One of my blogging buddies and I have been talking (er, writing) about how the answers to all of life’s questions can be found in the scriptures. At least, the starting point is there. After reading from the divine text, you might get further instruction about what to do or where to look.
One of the biggest questions I faced as a younger mother was exactly what discipline approach to use. I’d characterize our parenting style as authoritative, meaning that we had high expectations and were firm but fair. The children knew they’d receive a reward or a punishment based on their behavior, and I think we were pretty consistent. At the same time, we were aware of their developing minds and bodies and were willing to listen and negotiate rules as the situation warranted. We weren’t authoritarian parents whose philosophy is “my way or the highway” and who often use harsh physical punishment to control behavior. Nor were we permissive…well, sometimes I was and am a softie. Nor were we uninvolved, the fourth and probably most damaging type of parenting.

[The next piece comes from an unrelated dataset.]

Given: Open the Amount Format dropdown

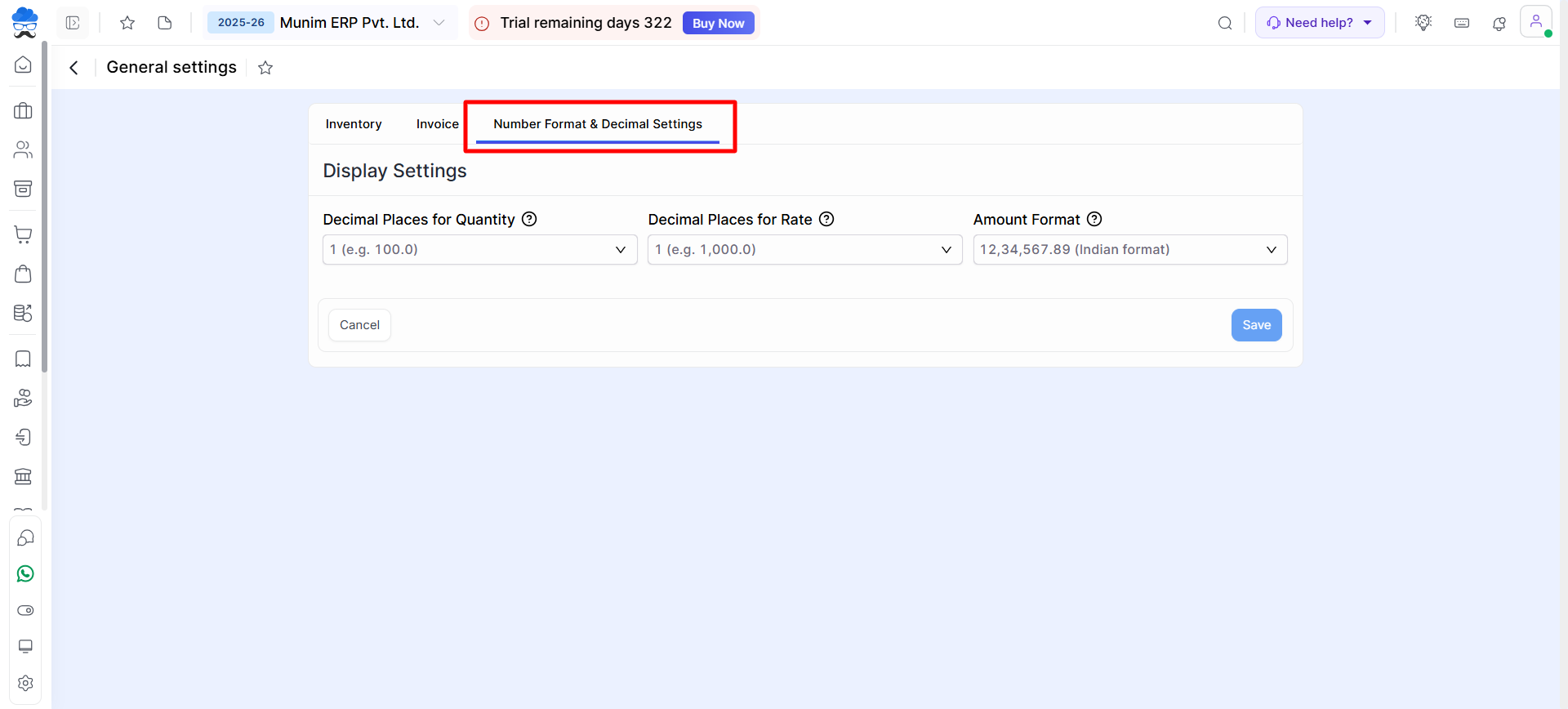Looking at the screenshot, I should click(x=1129, y=250).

Most psychologists agree that authoritative parenting is the most effective style to raise responsible, confident, respectful children. Here’s where the scriptures come in. As we were studying Alma the other evening, the missionaries directed our study to the 39th chapter where he’s disciplining his son.
Corianton has been guilty of some pretty serious transgressions, but instead of Alma blasting him and telling him what a jerk he is and how angry he is with him, he talks in a straightforward manner and lets him know that he’s disappointed in his behavior. Alma encourages him to mend his ways and to turn to the Lord with all of his mind, might, and strength; never does he threaten, belittle, or bash him. What impressed me so much is that in nearly every verse, Alma says “my son,” and to me that’s significant. He’s reminding Corianton of the nature of their relationship and letting him know that as his father he has the right and obligation to correct him. At the same time, saying “my son” signifies a loving relationship much like our Father has for us.
Isn’t this a great example of authoritative parenting? The child is “in trouble,” but rather than get beaten or disowned or yelled out, he’s duly punished and then given reminders of how special he is and what his potential is. This is pretty much like our relationship with our Heavenly Father. He loves us, and when we break the rules, He’ll forgive us and encourage us to get back on the straight and narrow.